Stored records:
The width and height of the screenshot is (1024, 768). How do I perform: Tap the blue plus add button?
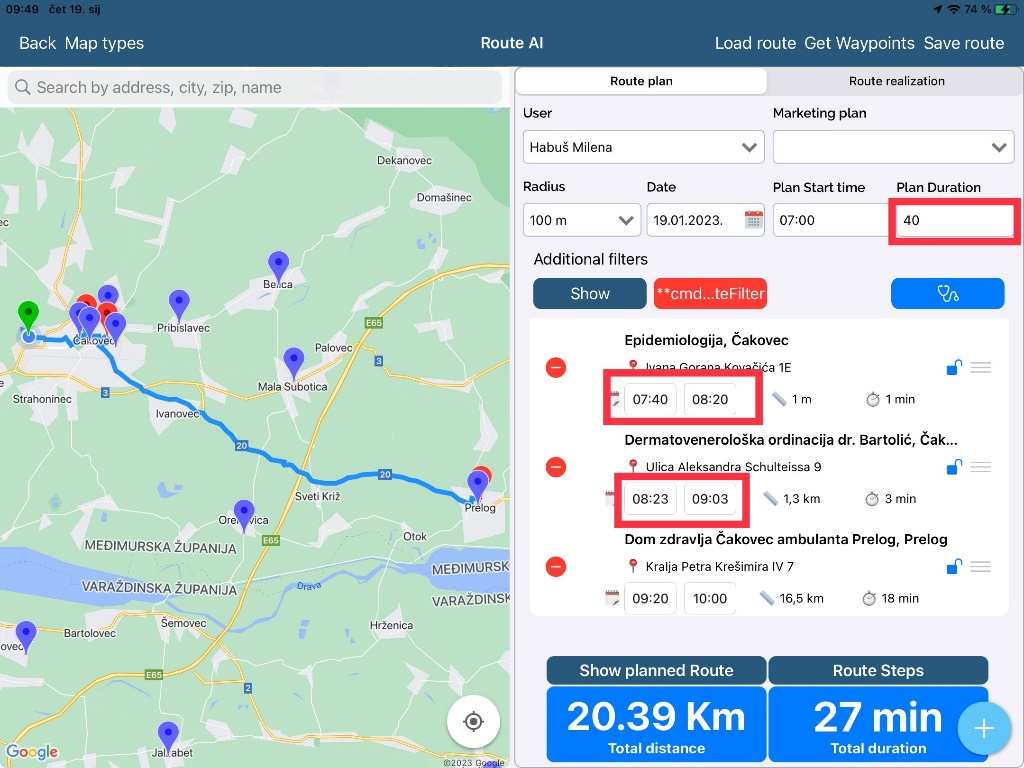(983, 728)
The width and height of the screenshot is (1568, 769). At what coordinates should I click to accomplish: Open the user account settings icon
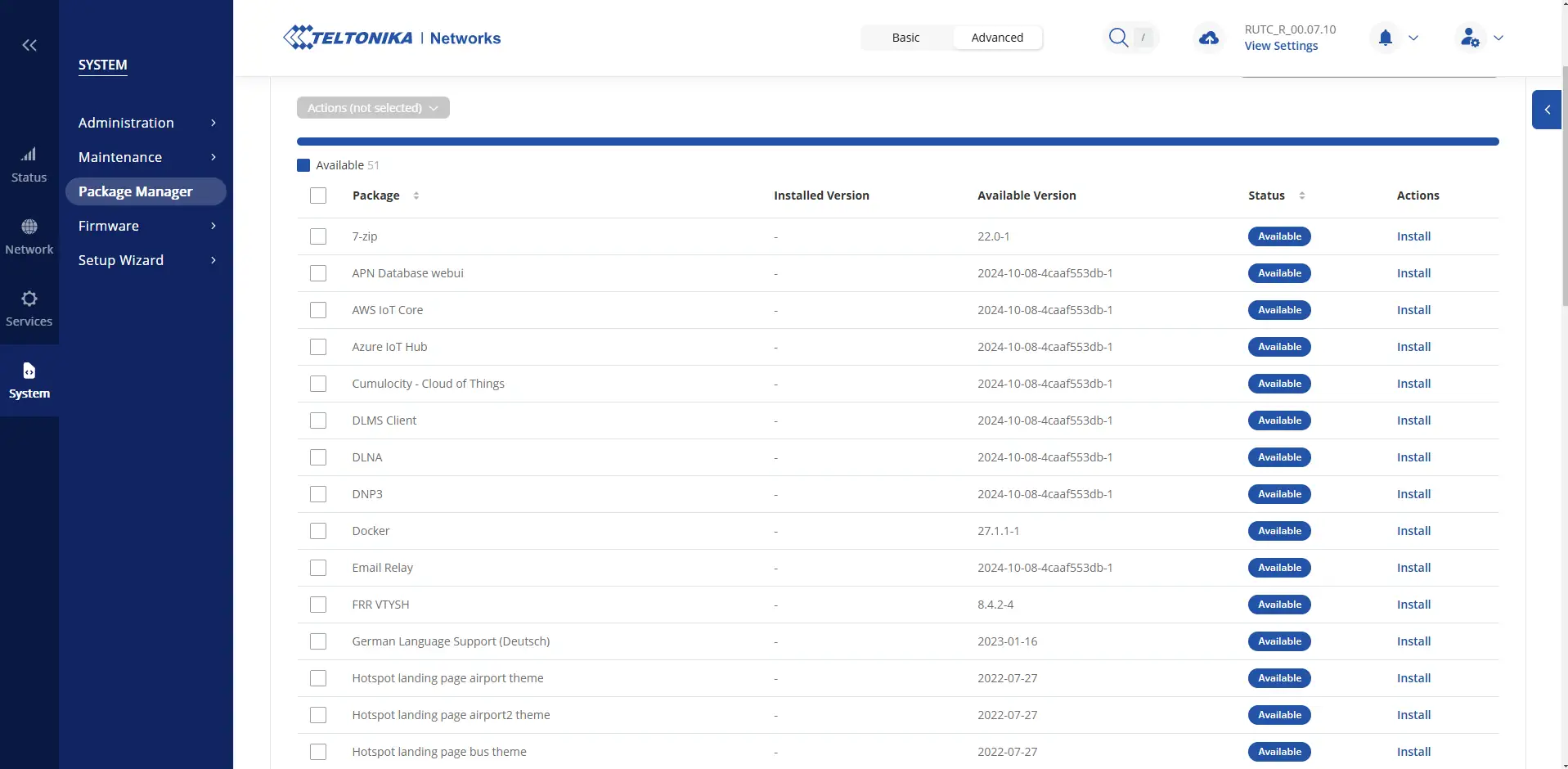coord(1470,38)
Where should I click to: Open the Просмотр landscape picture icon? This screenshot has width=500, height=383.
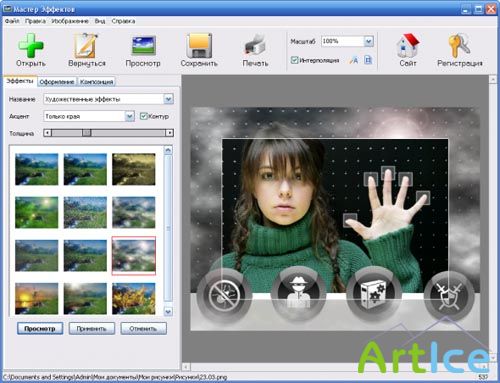coord(143,45)
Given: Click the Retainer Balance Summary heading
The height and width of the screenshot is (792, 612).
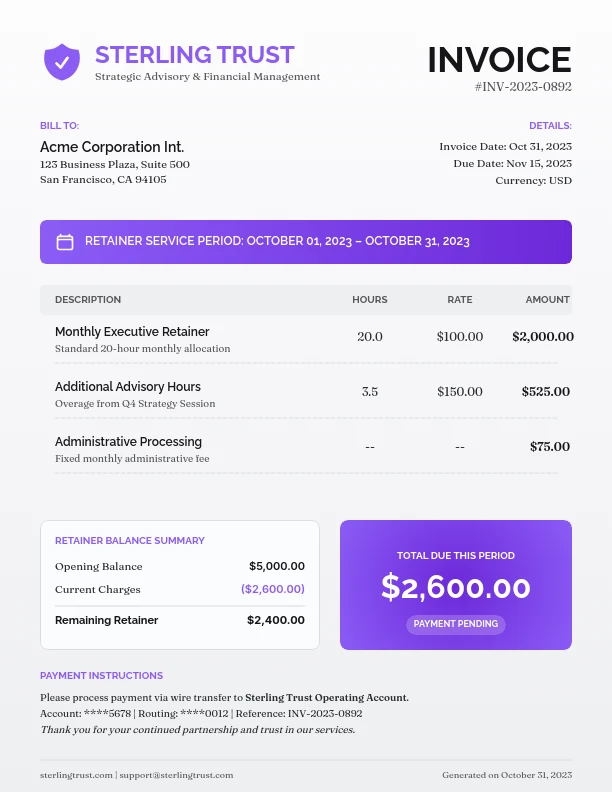Looking at the screenshot, I should pos(130,541).

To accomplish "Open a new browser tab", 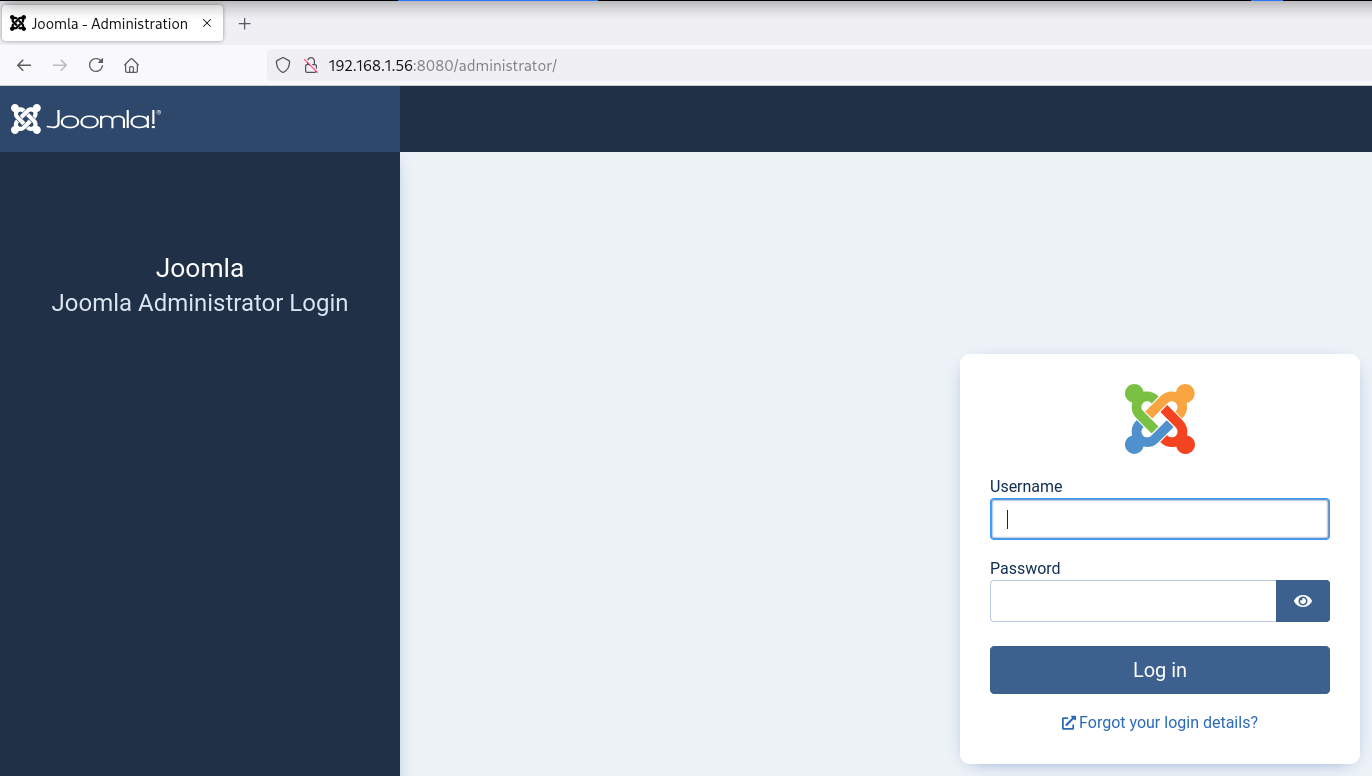I will pos(244,23).
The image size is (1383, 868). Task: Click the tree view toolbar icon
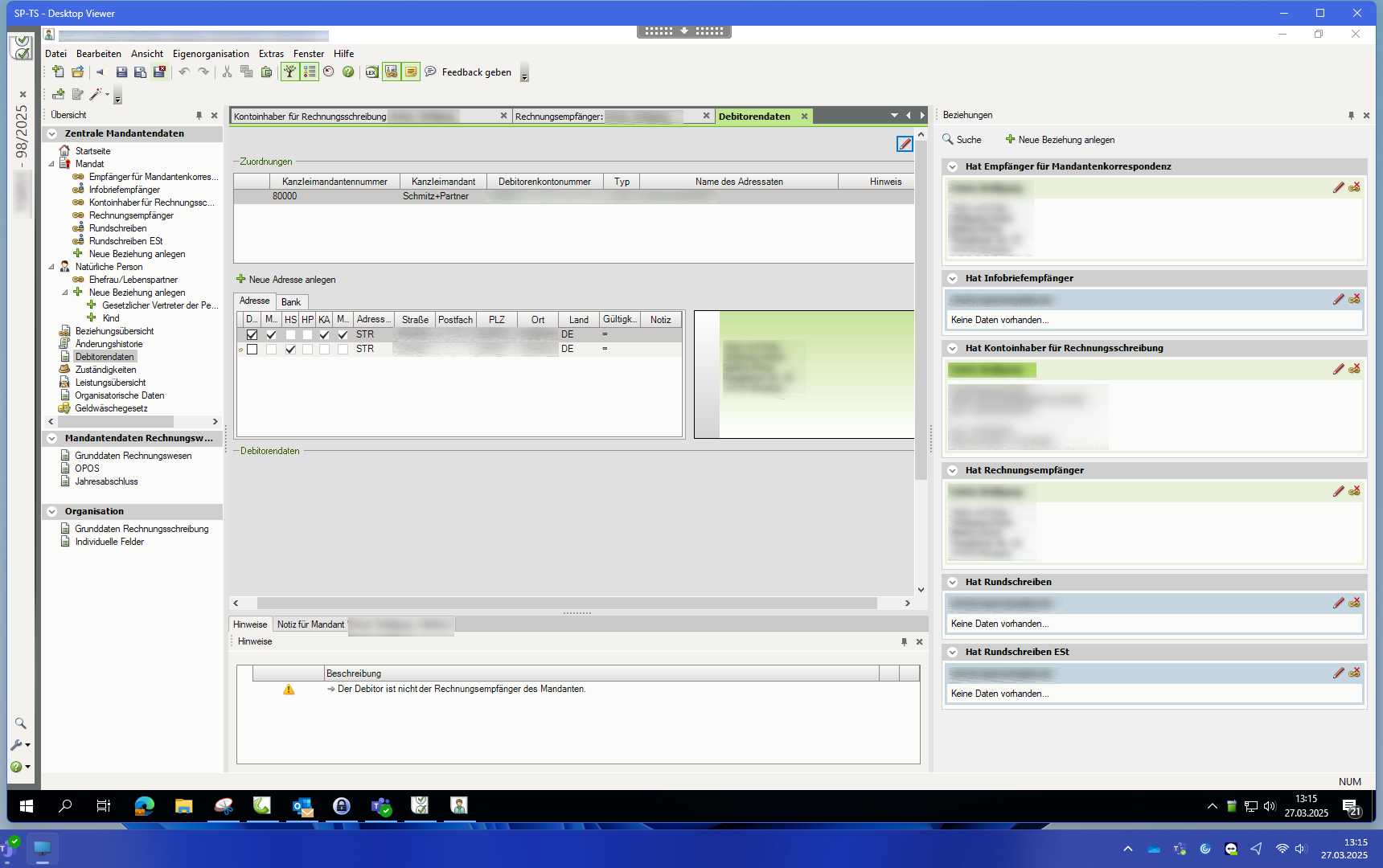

YOUR GOAL:
Output only the lines running from the top of the data above to the line with "Given: Click the", inclusive, word for word and without pictures.

YOUR SOLUTION:
The width and height of the screenshot is (1024, 768). How do I perform: Tap the blue plus add button?
(983, 728)
The width and height of the screenshot is (1568, 769). At what coordinates should I click to accomplish: Open the user account settings icon
coord(1470,38)
Where should I click to: Open the Просмотр landscape picture icon? This screenshot has width=500, height=383.
coord(143,45)
Given: Click the Retainer Balance Summary heading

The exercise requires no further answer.